Kaiser Permanente is one of a growing number of health systems implementing large-scale health IT initiatives. However, tight budgets and increasing scrutiny continue to challenge the organization and other adapters of health IT to justify costs and understand the ROI for such initiatives. Through it all, "benefits realization" is the mantra. To demonstrate and document the value of its technology, Kaiser Permanente has developed strategies, methodologies, and models to improve the deployment and financial management of its technology investments. Health IT implementation projects require a level of project and financial management on a par with a major industrial engineering or construction undertaking. Complex clinical IT projects can be risky propositions that can fail to deliver on their promise. The risks include technical failure, system obsolescence due to insufficient maintenance, and workforce or customer resistance.

As an early adopter of health IT, Kaiser Permanente has learned many lessons from its experience with large- scale clinical IT initiatives.
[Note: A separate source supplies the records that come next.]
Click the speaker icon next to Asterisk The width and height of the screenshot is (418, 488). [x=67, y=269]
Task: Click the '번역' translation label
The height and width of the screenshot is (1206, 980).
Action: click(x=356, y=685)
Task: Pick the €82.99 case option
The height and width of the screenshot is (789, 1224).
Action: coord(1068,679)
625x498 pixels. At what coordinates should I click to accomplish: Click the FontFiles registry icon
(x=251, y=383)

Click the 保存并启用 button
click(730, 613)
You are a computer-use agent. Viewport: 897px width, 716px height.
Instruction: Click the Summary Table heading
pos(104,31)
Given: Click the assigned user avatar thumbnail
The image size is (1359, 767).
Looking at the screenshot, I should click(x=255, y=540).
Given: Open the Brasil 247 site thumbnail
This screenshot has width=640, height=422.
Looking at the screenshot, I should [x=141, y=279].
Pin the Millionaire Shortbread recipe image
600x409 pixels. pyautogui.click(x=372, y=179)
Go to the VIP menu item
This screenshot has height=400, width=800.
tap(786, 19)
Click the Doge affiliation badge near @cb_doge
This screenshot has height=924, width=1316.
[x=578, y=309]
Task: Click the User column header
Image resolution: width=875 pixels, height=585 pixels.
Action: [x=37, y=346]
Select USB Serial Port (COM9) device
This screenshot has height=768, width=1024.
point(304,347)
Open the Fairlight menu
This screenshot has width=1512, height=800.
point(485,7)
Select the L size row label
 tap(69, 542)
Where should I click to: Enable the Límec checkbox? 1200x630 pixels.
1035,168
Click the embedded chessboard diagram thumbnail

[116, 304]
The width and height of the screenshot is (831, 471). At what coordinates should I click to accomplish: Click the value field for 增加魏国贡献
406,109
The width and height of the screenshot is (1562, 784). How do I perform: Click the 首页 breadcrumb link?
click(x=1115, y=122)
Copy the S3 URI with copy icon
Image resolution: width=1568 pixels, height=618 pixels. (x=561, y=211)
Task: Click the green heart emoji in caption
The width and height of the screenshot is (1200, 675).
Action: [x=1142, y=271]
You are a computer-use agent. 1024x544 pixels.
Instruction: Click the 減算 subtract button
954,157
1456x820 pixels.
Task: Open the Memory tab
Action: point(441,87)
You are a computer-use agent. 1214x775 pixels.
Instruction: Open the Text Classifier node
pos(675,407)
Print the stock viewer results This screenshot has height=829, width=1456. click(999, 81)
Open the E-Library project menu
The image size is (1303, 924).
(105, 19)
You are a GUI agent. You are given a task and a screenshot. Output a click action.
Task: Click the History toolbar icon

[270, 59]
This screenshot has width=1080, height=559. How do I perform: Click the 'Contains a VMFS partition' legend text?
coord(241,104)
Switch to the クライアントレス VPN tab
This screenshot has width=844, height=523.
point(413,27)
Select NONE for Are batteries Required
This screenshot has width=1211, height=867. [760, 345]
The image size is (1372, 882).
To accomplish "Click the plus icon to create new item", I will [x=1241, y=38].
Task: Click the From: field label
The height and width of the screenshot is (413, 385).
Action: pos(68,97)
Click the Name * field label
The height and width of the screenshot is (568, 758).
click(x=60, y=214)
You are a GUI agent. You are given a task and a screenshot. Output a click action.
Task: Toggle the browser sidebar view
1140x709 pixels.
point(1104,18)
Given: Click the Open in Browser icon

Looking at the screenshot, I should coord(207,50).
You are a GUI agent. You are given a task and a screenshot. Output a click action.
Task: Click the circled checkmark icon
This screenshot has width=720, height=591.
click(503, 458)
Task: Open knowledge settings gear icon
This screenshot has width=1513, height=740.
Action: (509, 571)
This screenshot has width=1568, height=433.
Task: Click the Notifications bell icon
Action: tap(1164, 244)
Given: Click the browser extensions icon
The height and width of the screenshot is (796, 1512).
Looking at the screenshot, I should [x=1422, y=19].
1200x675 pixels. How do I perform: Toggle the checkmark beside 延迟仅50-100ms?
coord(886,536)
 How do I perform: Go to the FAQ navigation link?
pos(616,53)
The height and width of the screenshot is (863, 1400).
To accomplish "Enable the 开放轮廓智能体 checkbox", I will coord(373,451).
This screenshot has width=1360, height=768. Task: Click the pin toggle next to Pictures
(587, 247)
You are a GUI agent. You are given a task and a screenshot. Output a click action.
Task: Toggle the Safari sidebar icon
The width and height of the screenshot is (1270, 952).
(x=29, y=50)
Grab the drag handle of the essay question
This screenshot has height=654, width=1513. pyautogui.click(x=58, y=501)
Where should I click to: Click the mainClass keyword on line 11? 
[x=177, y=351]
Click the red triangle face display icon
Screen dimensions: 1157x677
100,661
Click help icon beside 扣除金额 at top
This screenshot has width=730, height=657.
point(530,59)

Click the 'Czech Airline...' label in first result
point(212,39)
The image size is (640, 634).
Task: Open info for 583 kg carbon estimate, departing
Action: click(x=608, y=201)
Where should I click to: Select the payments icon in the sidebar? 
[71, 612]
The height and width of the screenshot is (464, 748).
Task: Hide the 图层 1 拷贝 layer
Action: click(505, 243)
To put the organization's current health IT initiative properly in perspective, it's important to look at Kaiser Permanente's previous experience.

Lessons Learned

In 1991, Kaiser Permanente contracted to develop one of its first clinical information systems, from scratch, in its Colorado region. The organization's Northwest region embarked on an electronic health record initiative in 1993, and by 1997, the ambulatory module was in use in every medical facility in that region. Both the Colorado and Northwest systems proved to be highly successful initiatives that improved and enhanced business operations and care delivery. Both regions experienced measurable benefits, including a reduction of outpatient office visits within the first two years after implementation. Total office visit rates also decreased about 7 percent (on an age-adjusted basis) in both regions, while key measures of quality improved or remained stable.

In 1999, Kaiser Permanente launched an initiarive to roll out a national clinical information system to all of its regions based on an enhanced version of the system in Colorado. The systems marketed at that time by software vendors could not handle Kaiser Permanente's size and scope; with more than 8 million members and about 12,000 physicians, the transaction volume was considerable. The national endeavor involved developing a proprietary system capable of supporting thousands of physicians and clinicians in all eight of the organization's regions. Kaiser Permanente invested significant resources toward this end. Throughout the system-development period, Kaiser Permanente continued to reassess the initiative's technology pathway, the cost structure, and new technology developments in the marketplace.

Various factors led the organization to rethink its initial strategy for enterprise clinical IT. Kaiser Permanente's homegrown system was not able to keep pace with changing technology and innovation in health IT. The system then under development included an electronic health record and supported ambulatory care functions, but it became increasingly clear that inpatient care functionality was also critical. In addition, it became evident that consumer cost sharing products were going to be part of the new price-sensitive healthcare market reality, and that would require the support of administrative and financial systems to keep track of unit costs at the patient level.